» **TASKS TO CARRY OUT**:
(a) In the article on Colorado school funding, which two district counselors were among the Governor's guests at the State of the State address?
(b) Write out the article on Colorado school funding word for word, from "DENVER — The" to "in education funding.".

» **DOCUMENT PASSAGE**:
DENVER — The Covid-19 pandemic seriously impacted Colorado's schools, Challenges for students range from adapting to various forms of learning, whether at home or in the classroom, obtaining internet access, and an ongoing mental health crisis for students and teachers.
In his State of the State address Thursday, Governor Jared Polis outlined his key priorities in the state, including what he says is a record-breaking increase in education funding.
"There is nothing more important to the future of our state than educating Colorado children," Polis said in his remarks. He's proposing an increase in per-pupil funding which could equal between $12,0000 and $13,000 for classrooms of about 25 students.
For southern Colorado school districts like Cañon City Schools, it could mean a way to fund positions like school counselors.
District counselors Brian Vanlwarden and Stacey Andrews were among the Governor's guests introduced in Thursday's State of the State.
"One of the biggest challenges is having sustainable funding that allows those systems we've had in place to be long-term programs," Brian Vanlwarden, a counselor for the district said.
Cañon City is no exception to the staffing challenges in education. Vanlwarden and Andrews said in some cases counselors have stepped in to substitute for classes during the pandemic. Some counseling positions are currently funded through grants the district has received.
"I think sometimes when you tell someone we're hiring you, but you're under a grant, it feels a little different," Andrews said.

» **SUPPLIED DATA**:

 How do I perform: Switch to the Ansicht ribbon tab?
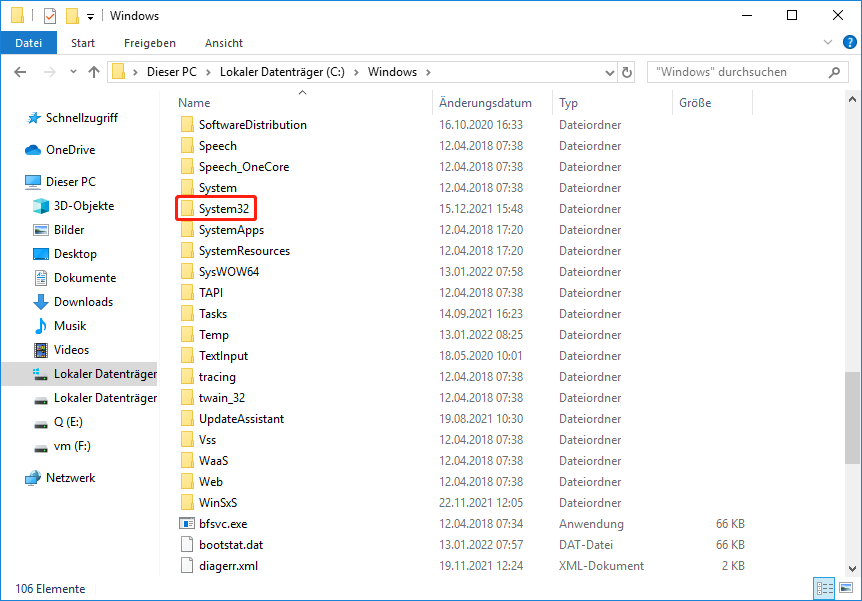pos(223,42)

» **RESULTS OF THE EXERCISE**:
(a) Brian Vanlwarden and Stacey Andrews

(b)
DENVER — The Covid-19 pandemic seriously impacted Colorado's schools, Challenges for students range from adapting to various forms of learning, whether at home or in the classroom, obtaining internet access, and an ongoing mental health crisis for students and teachers.
In his State of the State address Thursday, Governor Jared Polis outlined his key priorities in the state, including what he says is a record-breaking increase in education funding.